--- Records for this task ---
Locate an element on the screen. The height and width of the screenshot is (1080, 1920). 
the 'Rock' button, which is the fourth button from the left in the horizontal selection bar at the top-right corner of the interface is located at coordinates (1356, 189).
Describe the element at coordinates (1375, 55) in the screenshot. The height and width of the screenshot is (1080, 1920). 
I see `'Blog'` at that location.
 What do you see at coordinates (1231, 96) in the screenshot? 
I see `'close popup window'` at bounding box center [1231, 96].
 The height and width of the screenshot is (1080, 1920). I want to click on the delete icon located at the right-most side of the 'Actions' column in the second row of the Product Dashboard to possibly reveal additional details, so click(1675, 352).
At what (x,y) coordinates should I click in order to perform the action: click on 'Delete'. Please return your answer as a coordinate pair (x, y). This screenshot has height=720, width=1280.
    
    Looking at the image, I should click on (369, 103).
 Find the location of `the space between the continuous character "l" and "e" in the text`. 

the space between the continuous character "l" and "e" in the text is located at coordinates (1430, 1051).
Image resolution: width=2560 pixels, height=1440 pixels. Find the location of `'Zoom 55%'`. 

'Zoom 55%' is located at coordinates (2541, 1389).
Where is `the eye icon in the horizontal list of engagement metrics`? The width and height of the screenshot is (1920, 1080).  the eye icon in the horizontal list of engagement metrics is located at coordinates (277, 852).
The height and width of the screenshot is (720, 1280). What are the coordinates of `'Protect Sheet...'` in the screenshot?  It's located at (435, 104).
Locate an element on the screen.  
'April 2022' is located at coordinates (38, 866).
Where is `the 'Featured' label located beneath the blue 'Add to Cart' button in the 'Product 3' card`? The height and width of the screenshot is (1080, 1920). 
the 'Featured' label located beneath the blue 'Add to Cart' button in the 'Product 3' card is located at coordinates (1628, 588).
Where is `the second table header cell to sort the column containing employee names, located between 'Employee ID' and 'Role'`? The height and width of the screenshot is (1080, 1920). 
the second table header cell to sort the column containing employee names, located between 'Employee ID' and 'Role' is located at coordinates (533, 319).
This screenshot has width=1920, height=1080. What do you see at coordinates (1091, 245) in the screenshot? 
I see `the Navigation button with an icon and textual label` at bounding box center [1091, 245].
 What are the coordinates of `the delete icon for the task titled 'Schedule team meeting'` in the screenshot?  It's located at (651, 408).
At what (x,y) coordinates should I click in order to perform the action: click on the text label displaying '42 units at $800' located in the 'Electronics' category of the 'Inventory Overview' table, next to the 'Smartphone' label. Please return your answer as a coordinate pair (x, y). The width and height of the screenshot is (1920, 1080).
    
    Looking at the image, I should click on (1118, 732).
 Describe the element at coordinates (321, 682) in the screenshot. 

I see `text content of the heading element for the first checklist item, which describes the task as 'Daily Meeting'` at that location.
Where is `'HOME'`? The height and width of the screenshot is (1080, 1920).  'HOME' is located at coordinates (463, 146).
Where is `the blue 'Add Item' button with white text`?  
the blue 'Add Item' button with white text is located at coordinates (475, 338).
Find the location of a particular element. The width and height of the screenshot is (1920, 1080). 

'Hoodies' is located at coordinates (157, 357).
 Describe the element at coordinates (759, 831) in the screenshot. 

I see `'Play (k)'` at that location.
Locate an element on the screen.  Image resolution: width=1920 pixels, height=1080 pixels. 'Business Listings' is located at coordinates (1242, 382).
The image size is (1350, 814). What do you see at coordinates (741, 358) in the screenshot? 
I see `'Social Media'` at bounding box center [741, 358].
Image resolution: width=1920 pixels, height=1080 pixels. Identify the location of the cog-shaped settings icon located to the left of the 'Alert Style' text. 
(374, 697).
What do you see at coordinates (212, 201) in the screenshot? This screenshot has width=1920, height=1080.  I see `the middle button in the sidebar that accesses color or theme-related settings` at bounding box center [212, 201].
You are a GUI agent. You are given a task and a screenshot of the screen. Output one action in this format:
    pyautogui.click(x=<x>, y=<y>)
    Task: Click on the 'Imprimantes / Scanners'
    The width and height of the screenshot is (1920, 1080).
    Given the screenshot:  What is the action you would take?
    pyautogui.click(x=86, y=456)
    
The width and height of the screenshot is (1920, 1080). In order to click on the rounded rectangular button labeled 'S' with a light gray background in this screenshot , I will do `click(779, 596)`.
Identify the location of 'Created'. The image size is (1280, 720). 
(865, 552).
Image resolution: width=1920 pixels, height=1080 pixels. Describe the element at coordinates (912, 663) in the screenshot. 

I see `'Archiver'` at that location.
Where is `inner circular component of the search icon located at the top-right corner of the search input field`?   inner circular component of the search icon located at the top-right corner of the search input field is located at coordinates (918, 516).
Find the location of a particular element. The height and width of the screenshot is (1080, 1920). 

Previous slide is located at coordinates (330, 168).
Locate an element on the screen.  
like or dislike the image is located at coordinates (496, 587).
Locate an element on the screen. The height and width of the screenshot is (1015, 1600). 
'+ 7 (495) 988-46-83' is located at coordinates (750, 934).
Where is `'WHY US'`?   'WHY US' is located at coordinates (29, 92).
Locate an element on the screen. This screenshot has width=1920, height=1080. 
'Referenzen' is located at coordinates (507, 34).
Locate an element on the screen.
---
— Exercise instructions —
Please filter the records above down to the lines containing the word "white", and copy each of those lines in full.

— Output for this task —
Where is `the blue 'Add Item' button with white text`?  
the blue 'Add Item' button with white text is located at coordinates (475, 338).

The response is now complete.